Reproduce word for word the part of the Social Security text between "If you are turning" and "file for Social Security.", inclusive.

**Text provided:**
----------

If you are turning 60 in 2020, the pandemic could do more than interrupt your party plans. It could also lower the amount you’ll receive when you file for Social Security.
Social Security benefits are based on a worker’s 35 highest years of earnings, which are then indexed to the growth in average wages until the year the worker turns 60. That’s a problem for people who turn 60 this year—even if their own earnings were unaffected by the pandemic—because the economic downturn is expected to sharply reduce average wages, dragging down the index. Based on Congressional Budget Office projections, benefits for people who turn 60 in 2020 will be permanently reduced by about 9%, says Andrew Biggs, resident scholar at the American Enterprise Institute and former deputy commissioner of the Social Security Administration. For an average wage earner who claims Social Security benefits at age 67—full retirement age for people born in 1960—that works out to a reduction of about $2,500 a year, Biggs says. The Center for American Progress estimates that this will affect about 3 million people who will turn 60 this year.
Retirees can offset some of the damage by delaying benefits. For every year you delay benefits past full retirement age until age 70, you’ll receive a credit of about 8%.
How Social Security benefits are calculated
To be eligible for Social Security benefits, you must earn at least 40 "credits." You can earn up to four credits a year, so it takes ten years of work to qualify for Social Security. In 2020 you must earn $1,410 to get one Social Security work credit and $5,640 to get the maximum four credits for the year.

----------

**Raw data:**

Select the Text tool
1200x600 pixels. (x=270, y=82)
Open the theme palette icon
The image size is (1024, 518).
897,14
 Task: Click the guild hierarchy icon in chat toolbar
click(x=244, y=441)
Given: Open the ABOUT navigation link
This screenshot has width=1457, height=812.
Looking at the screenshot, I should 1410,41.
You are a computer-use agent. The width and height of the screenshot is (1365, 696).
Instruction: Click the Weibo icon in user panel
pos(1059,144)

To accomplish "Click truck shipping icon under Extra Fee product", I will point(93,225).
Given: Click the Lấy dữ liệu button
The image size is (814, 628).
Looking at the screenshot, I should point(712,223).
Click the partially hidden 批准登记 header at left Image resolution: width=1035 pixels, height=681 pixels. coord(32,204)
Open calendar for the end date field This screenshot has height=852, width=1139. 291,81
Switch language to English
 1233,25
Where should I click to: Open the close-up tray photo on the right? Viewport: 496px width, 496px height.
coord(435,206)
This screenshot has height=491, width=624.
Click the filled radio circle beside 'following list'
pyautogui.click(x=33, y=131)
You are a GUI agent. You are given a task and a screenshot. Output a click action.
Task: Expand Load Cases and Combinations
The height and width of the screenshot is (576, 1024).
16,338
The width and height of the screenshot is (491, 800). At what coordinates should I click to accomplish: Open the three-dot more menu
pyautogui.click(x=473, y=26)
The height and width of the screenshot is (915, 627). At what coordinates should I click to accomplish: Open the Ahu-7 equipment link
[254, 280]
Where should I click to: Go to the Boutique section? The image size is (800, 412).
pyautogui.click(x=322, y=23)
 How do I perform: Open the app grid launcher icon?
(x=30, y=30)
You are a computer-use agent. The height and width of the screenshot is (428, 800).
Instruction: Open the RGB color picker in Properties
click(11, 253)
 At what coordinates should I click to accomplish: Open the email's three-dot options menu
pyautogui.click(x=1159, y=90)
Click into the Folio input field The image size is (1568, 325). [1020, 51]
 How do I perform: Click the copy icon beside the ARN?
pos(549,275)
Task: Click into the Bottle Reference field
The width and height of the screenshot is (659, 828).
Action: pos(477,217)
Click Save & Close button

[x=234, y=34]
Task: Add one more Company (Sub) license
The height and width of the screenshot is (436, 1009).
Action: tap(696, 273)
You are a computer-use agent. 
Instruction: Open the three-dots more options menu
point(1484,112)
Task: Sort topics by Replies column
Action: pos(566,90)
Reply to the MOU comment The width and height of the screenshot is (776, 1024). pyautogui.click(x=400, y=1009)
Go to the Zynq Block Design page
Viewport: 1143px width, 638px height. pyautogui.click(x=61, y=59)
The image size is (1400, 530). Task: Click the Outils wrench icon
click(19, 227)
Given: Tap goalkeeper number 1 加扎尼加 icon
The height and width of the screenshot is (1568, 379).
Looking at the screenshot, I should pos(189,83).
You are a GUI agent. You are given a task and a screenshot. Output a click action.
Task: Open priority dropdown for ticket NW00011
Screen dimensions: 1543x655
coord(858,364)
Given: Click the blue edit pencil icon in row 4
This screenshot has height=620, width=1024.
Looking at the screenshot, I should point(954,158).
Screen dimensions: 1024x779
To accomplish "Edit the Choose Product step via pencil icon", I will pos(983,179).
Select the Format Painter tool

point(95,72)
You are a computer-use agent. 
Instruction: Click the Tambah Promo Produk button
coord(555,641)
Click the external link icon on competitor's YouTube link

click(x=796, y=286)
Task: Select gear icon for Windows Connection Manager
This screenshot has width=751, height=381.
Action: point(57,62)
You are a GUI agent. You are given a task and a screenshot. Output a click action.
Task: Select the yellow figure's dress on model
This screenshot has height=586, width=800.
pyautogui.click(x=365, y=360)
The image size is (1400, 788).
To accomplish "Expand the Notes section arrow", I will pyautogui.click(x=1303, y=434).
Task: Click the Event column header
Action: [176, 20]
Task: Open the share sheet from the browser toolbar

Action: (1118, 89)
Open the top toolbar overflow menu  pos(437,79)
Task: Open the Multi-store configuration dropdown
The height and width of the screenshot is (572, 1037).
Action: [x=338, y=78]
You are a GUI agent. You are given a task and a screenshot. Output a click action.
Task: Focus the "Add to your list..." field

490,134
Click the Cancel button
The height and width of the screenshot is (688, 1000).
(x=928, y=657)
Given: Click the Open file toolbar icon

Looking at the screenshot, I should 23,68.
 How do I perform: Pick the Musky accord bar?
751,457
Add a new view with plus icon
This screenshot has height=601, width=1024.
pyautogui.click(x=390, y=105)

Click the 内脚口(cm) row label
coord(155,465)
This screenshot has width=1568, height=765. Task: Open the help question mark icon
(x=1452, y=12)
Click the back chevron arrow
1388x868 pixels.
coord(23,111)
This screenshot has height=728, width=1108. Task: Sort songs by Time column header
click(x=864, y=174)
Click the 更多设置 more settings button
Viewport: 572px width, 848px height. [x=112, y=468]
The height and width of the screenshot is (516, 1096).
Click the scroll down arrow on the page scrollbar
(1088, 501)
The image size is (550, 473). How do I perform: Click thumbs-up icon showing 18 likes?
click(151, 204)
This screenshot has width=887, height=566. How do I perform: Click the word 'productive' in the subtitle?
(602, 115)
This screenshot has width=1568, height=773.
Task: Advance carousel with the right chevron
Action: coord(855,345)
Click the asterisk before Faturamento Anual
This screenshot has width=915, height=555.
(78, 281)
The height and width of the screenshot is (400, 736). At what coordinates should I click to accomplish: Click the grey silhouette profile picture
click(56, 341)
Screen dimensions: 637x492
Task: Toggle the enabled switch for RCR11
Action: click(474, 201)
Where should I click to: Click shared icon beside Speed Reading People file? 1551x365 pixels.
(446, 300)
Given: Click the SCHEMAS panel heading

----------

**Exercise result:**
If you are turning 60 in 2020, the pandemic could do more than interrupt your party plans. It could also lower the amount you’ll receive when you file for Social Security.